New South Wales Heritage Register
- Official name: Terrace
- Type: State heritage (built)
- Designated: 2 April 1999
- Reference no.: 895
- Type: Terrace
- Category: Residential buildings (private)

= 62-64 Argyle Place, Millers Point =

62–64 Argyle Place, Millers Point is a heritage-listed row of two terrace houses located at 62–64 Argyle Place, in the inner city Sydney suburb of Millers Point in the City of Sydney local government area of New South Wales, Australia. The property was added to the New South Wales State Heritage Register on 2 April 1999.

== History ==
One part of a terrace pair built c. 1864 and in fairly intact exterior condition, presenting a significant facade to Argyle Place. A central park and a dominant church give Argyle Place the appearance of a typical London Square. Work on Argyle Place was commenced by Governor Macquarie however, this area was not fully formed until after cessation of quarrying at nearby rockface. First tenanted by the NSW Department of Housing in 1982.

== Description ==
Two storey mid-Victorian terrace constructed c. 1864, decorative window surrounds to top floor.
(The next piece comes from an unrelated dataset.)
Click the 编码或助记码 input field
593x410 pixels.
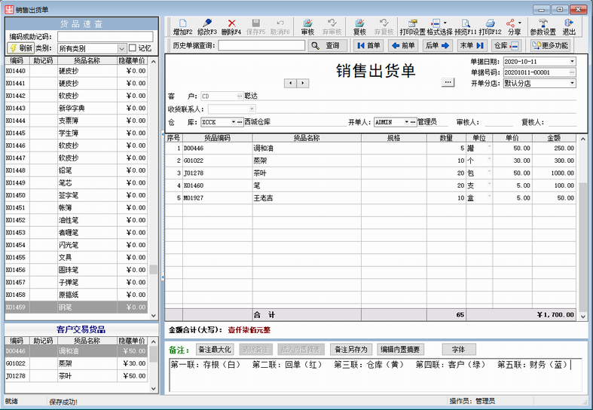[x=105, y=36]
Cast iron lace and posts. Two bedrooms plus sleep-out. Storeys: Two; Construction: Paint finished rendered masonry with decorative window box ledges, and key stones above arched first floor windows. Corrugated galvanised iron roof, cast iron lace columns and ground floor balustrading. Style: Victorian Italianate.

The external condition of the property is good.
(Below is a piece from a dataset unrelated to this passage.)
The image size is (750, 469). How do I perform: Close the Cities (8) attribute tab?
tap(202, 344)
=== Modifications and dates ===
External: One cast iron column missing. Beaded timber end verandah wall has been removed. Last inspected: 19 February 1995.

== Heritage listing ==
As at 23 November 2000, this is a fine mid-Victorian terrace house, one of an unequal width in mostly original external condition. Building forms part of a significant streetscape element facing Argyle Place.

It is part of the Millers Point Conservation Area, an intact residential and maritime precinct. It contains residential buildings and civic spaces dating from the 1830s and is an important example of C19th adaptation of the landscape.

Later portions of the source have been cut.